» **PROBLEM STATEMENT**: Repeat only the lines below that run from the line with "نظافت خودرو (388, 915)" to the line with "You are a GUI", ends included; skip every picture.

» **DATA SUPPLIED**:

·····

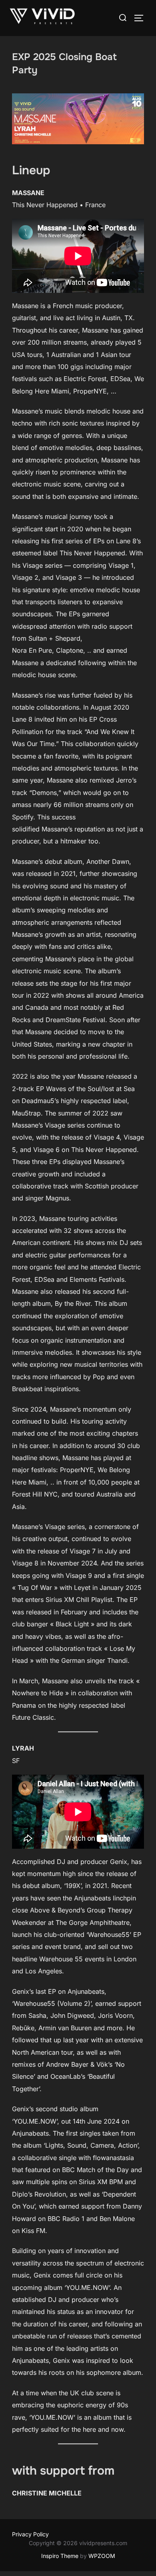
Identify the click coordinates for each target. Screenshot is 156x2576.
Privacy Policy (30, 2534)
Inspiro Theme (59, 2555)
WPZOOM (101, 2555)
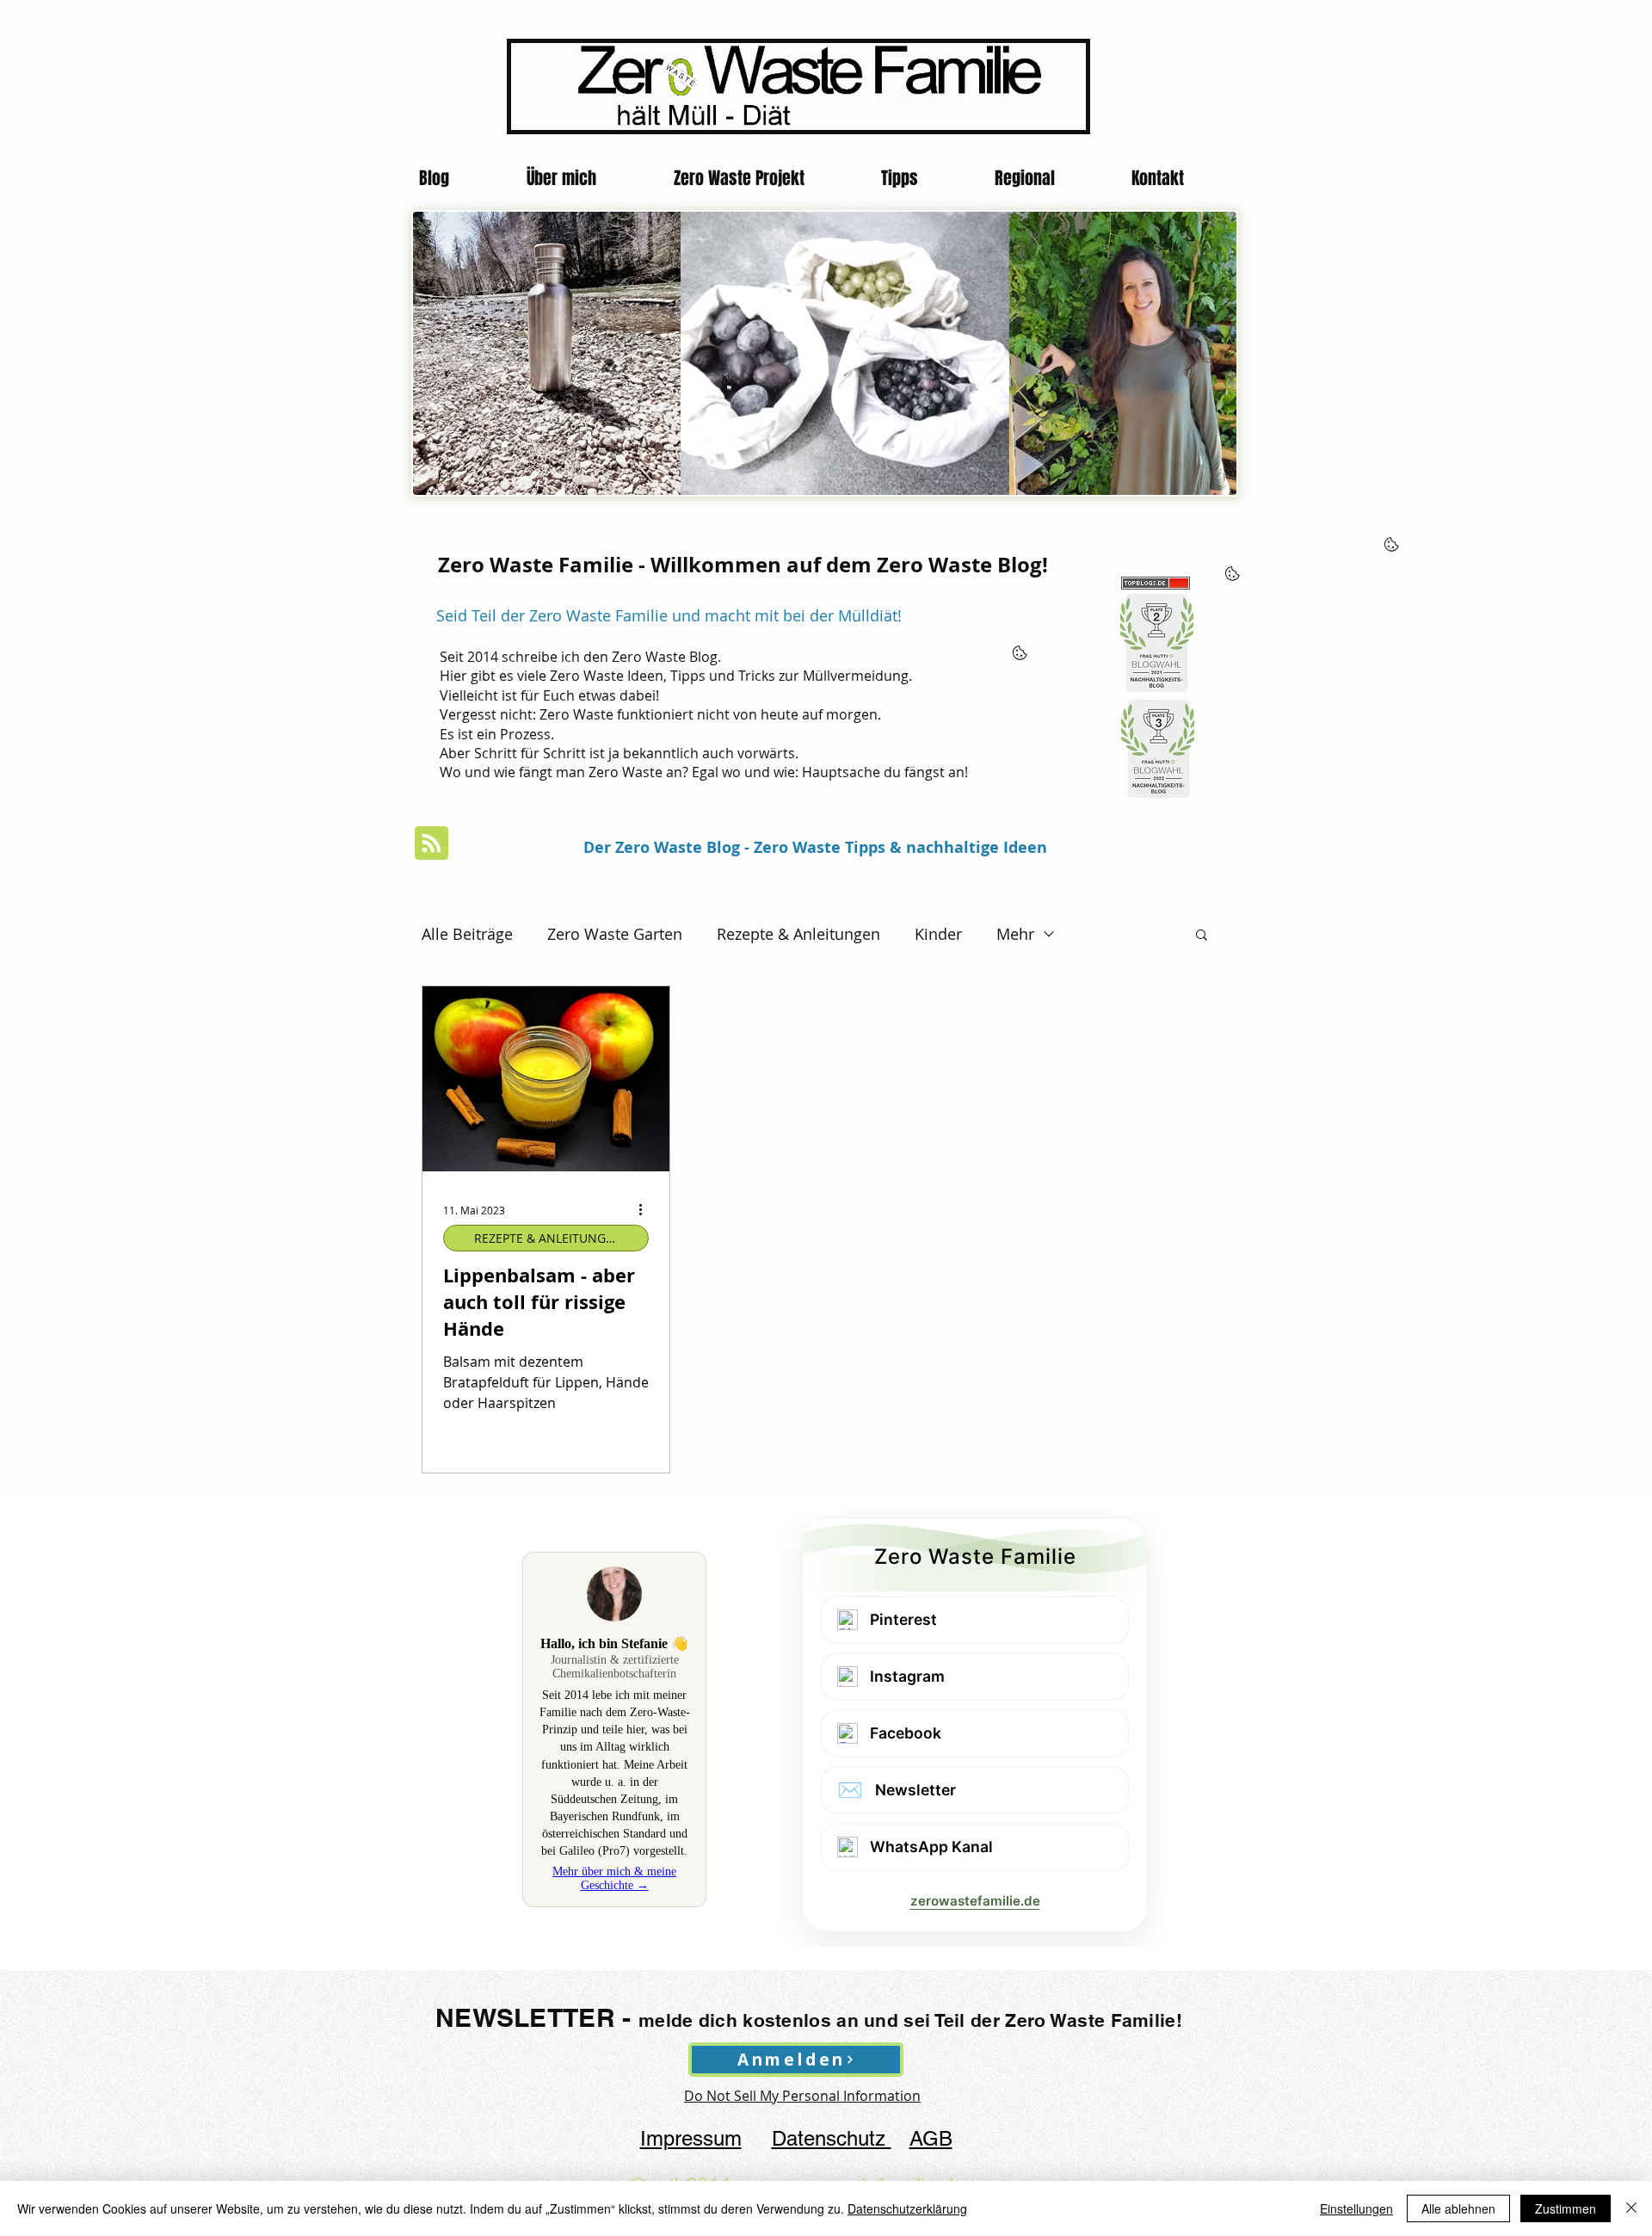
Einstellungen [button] (1356, 2208)
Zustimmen (1565, 2208)
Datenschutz (831, 2138)
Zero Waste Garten (614, 933)
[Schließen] (1631, 2208)
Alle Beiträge (467, 933)
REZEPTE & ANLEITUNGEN (548, 1238)
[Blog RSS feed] (431, 844)
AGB (930, 2138)
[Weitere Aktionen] (646, 1210)
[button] (1201, 936)
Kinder (938, 933)
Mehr (1015, 933)
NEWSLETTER (525, 2017)
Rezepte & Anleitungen (798, 933)
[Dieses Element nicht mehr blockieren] (729, 387)
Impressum (691, 2138)
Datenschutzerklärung (907, 2208)
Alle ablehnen (1458, 2208)
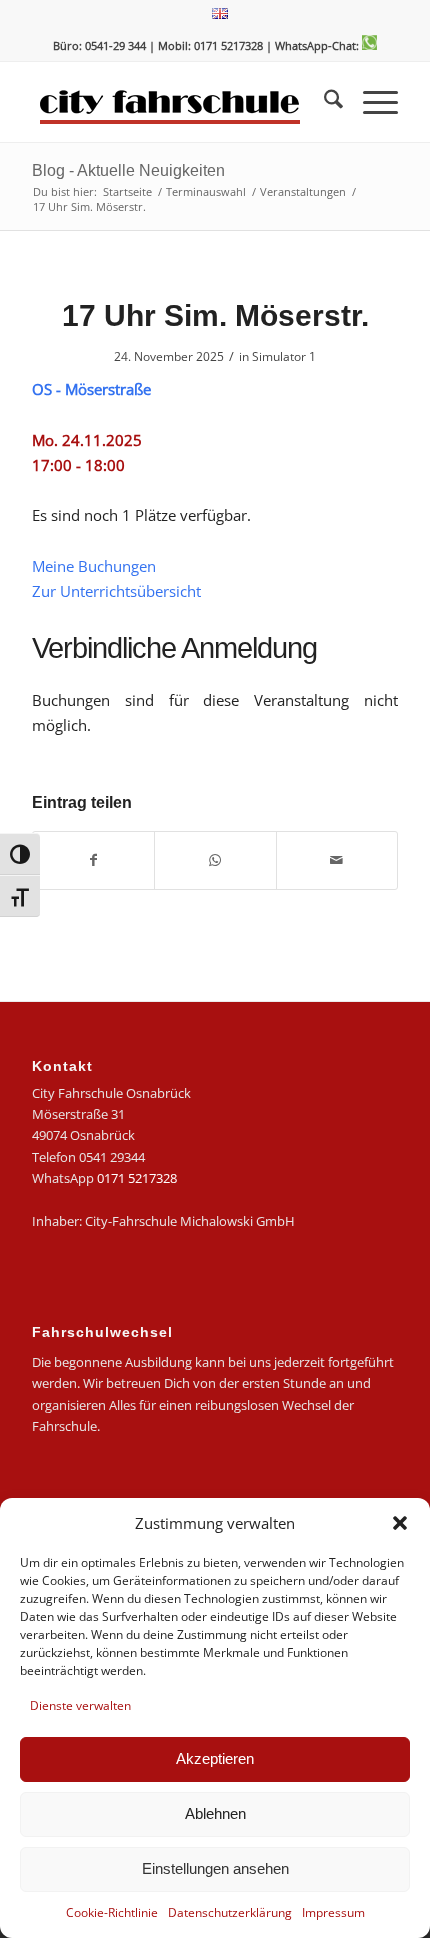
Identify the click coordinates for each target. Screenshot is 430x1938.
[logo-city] (178, 102)
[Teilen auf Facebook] (93, 860)
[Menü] (370, 102)
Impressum (333, 1912)
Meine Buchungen (94, 566)
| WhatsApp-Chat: (314, 45)
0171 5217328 (137, 1178)
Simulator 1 (284, 356)
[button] (400, 1523)
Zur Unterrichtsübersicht (116, 591)
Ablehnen (215, 1813)
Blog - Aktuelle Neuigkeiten (128, 170)
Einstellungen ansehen (215, 1868)
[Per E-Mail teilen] (337, 860)
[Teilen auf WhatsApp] (215, 860)
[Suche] (323, 102)
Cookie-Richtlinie (112, 1912)
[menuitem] (220, 14)
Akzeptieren (215, 1758)
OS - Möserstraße (91, 389)
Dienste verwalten (80, 1705)
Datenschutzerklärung (230, 1912)
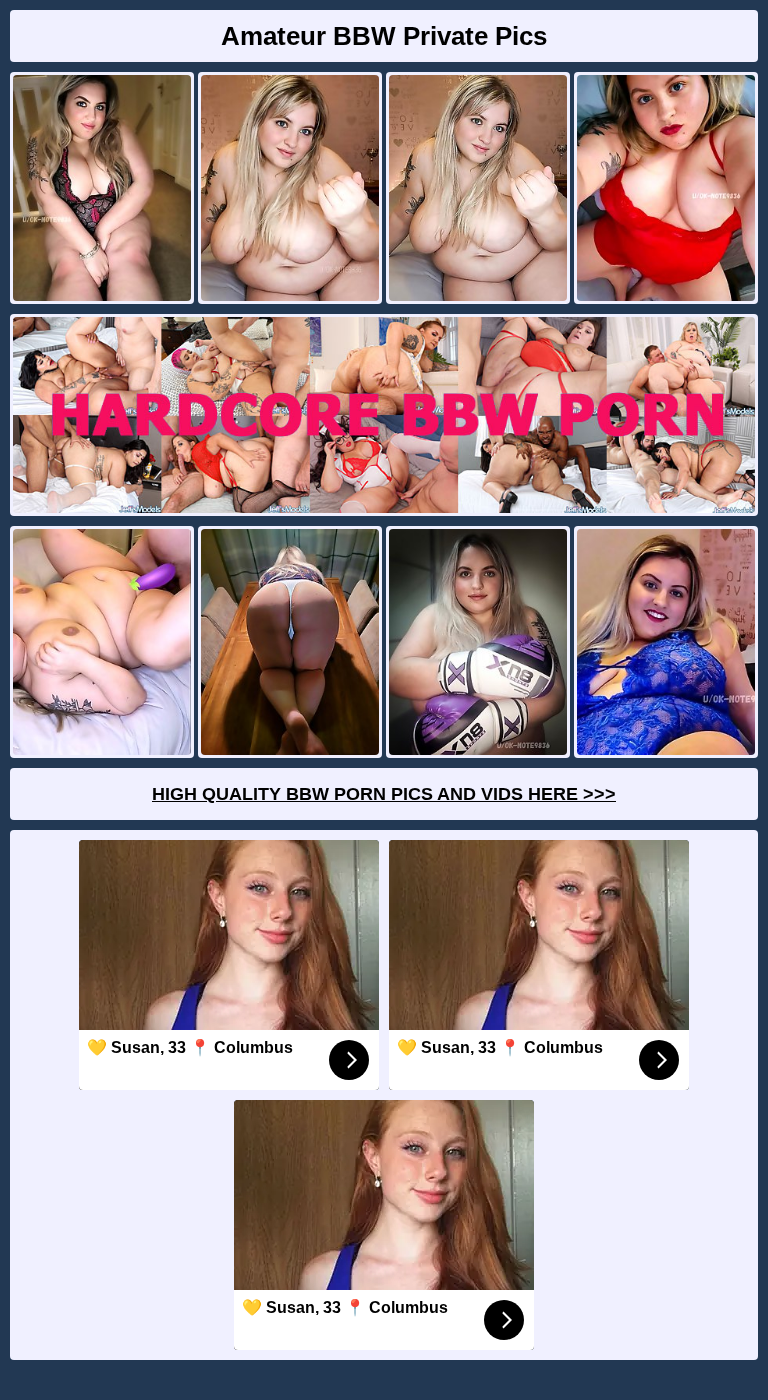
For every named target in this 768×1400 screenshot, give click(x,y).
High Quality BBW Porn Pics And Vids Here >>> (384, 794)
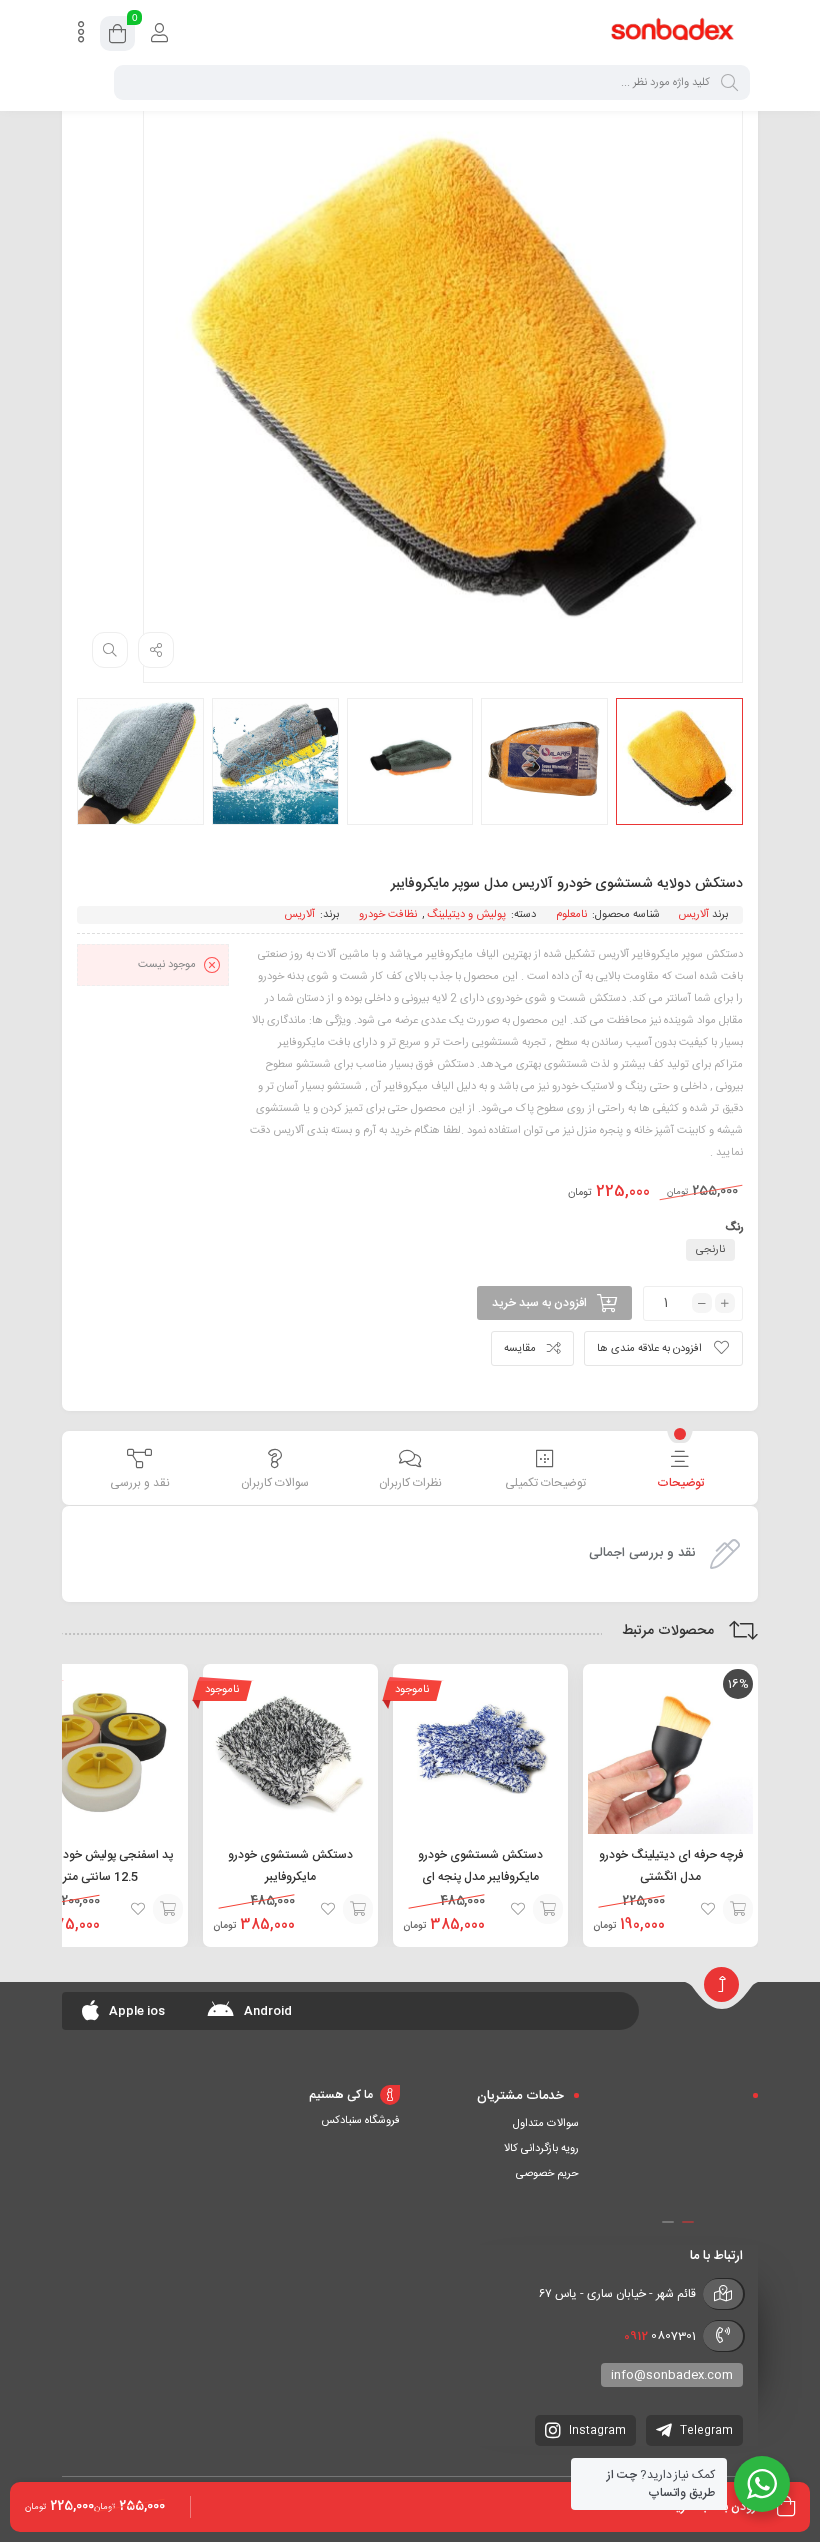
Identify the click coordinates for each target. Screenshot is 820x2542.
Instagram (596, 2431)
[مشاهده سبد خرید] (117, 37)
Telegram (705, 2431)
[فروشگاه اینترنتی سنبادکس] (673, 33)
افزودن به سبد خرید (539, 1303)
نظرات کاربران (410, 1483)
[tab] (680, 1470)
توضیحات (680, 1483)
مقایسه (520, 1349)
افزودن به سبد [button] (738, 1909)
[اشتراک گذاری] (156, 650)
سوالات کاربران (275, 1483)
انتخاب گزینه (168, 1909)
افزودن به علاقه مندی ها (649, 1349)
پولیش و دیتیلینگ (466, 915)
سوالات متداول (546, 2124)
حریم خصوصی (547, 2174)
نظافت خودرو (388, 915)
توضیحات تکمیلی (545, 1483)
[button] (688, 2222)
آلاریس (693, 915)
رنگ (734, 1228)
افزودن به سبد (548, 1909)
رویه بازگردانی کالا (541, 2149)
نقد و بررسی (140, 1483)
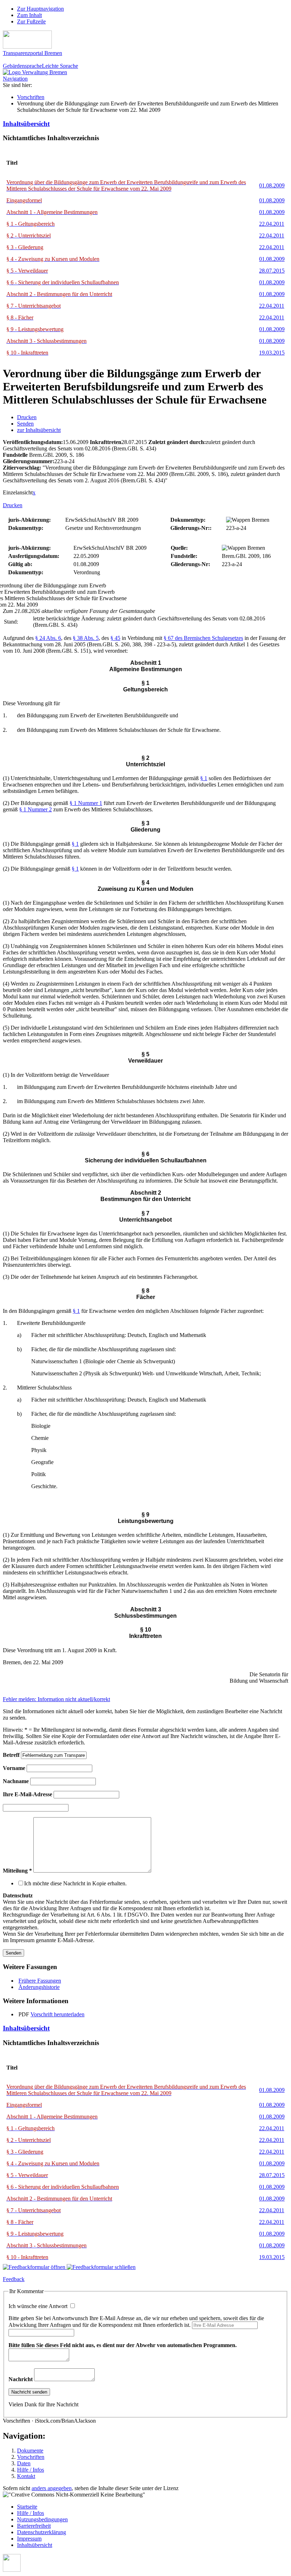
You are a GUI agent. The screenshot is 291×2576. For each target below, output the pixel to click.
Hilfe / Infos (30, 2470)
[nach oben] (12, 2570)
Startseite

·····

» **SOLUTION**:
نظافت خودرو (388, 915)
توضیحات تکمیلی (545, 1483)
[button] (688, 2222)
آلاریس (693, 915)
رنگ (734, 1228)
افزودن به سبد (548, 1909)
رویه بازگردانی کالا (541, 2149)
نقد و بررسی (140, 1483)
You are a GUI agent. The screenshot is 291×2576. For each target below, output the pixel to click.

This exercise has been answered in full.